The Trial of Draža Mihailović et al., or the Belgrade Process (Београдски процес), was the 1946 trial of Chetnik general Draža Mihailović and a number of other prominent convicted collaborators for high treason and war crimes committed during World War II.

Mihailović was tried as a leader of the Chetnik movement during World War II (the "Yugoslav Army in the Fatherland", JVUO). His co-defendants were other prominent figures of the movement and members of the Yugoslav government-in-exile, such as Slobodan Jovanović, along with members of ZBOR and of the Nedić regime like Velibor Jonić. The trial opened on June 10, 1946, before the Military Council of the Supreme Court of the Federal People’s Republic of Yugoslavia, and lasted until July 15, 1946. The trial opened in the presence of about 60 foreign journalists. The court was located in the Summer Hall of the Infantry Training School at Topčider in Belgrade.

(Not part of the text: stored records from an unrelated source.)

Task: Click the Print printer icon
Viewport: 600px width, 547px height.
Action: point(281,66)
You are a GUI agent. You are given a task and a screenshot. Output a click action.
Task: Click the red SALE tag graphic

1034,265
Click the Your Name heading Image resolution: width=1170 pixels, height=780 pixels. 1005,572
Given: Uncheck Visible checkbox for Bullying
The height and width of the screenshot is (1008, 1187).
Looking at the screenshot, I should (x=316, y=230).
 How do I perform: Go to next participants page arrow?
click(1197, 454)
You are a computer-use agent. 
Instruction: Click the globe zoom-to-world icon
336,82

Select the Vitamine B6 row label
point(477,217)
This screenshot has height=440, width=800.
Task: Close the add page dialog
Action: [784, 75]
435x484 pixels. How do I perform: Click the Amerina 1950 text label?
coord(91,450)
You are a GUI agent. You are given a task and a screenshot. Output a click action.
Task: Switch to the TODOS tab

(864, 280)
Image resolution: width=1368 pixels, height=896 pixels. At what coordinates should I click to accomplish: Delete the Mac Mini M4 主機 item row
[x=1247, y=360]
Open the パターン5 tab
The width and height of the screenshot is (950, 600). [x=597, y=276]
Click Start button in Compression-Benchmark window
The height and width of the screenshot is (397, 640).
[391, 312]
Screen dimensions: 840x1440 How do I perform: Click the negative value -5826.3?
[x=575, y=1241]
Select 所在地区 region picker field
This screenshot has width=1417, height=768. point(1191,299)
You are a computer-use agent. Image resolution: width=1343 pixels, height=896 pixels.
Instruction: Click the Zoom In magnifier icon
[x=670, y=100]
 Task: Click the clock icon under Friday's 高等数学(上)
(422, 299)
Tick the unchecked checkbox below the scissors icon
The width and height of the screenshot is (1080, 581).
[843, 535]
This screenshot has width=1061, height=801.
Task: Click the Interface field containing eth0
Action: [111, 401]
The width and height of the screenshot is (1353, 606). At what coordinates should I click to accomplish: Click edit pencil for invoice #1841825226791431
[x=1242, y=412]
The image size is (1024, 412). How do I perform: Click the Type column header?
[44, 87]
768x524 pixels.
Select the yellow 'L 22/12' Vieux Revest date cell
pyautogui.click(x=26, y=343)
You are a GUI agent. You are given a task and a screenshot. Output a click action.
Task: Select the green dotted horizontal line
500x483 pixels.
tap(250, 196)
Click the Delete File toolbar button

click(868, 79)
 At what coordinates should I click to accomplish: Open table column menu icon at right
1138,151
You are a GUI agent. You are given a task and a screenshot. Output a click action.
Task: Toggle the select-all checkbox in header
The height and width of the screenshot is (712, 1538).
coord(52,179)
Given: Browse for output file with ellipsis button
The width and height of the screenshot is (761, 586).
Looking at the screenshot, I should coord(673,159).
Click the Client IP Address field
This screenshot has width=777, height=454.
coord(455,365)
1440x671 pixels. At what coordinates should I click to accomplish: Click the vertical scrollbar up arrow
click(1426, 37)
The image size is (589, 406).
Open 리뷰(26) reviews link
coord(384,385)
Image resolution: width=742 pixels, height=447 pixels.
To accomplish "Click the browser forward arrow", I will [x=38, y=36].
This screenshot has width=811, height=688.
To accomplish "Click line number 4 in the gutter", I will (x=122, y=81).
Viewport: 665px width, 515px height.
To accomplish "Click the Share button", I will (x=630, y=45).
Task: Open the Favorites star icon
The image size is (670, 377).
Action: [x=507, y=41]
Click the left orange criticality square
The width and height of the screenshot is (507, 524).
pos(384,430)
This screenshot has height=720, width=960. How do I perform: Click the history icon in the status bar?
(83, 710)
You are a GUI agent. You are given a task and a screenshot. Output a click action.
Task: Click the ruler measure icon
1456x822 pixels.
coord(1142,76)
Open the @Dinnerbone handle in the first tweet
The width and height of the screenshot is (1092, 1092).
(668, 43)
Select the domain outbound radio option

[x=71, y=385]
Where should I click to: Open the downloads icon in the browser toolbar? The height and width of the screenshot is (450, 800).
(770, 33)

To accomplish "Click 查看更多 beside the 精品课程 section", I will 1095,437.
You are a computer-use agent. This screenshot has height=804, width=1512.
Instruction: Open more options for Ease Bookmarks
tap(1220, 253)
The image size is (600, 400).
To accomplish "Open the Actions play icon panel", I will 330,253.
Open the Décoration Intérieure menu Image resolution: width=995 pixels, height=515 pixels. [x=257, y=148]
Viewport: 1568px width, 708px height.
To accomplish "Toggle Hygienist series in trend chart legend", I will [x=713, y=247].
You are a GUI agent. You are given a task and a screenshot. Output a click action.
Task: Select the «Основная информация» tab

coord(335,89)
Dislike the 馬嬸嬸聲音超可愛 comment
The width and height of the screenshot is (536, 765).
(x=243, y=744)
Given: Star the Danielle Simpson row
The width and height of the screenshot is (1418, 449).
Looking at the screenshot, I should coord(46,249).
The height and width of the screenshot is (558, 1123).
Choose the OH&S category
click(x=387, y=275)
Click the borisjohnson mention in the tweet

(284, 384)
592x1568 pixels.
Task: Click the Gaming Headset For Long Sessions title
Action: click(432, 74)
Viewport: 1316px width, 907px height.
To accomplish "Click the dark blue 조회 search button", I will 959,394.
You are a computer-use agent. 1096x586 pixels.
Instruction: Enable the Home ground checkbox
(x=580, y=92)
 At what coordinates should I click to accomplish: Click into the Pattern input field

In 2015, the Supreme Court of Serbia rehabilitated Mihailović and overturned his conviction, ruling that it was the result of a communist political show trial that was fundamentally and inherently unfair.

==Indictment==
The accused were tried before a military court. The president of the council was Mihailo Đordević and the members Milija Laković and Mihailo Janković, with Todor Popadić as secretary. The assistant judges were Nikola Stanković and Radomir Ilić. The prosecutor was Miloš Minić, a high-ranking government official who took part in Tito-Mihailović negotiations in 1941. The assistant prosecutor was Miloš Jovanović.

Mihailović and others were tried mainly for their activities against Allied forces, the Yugoslav Partisans, for collaboration with the Germans and for war crimes against civilians. Mihailović was indicted on 47 counts. He was found guilty of all charges and sentenced to death.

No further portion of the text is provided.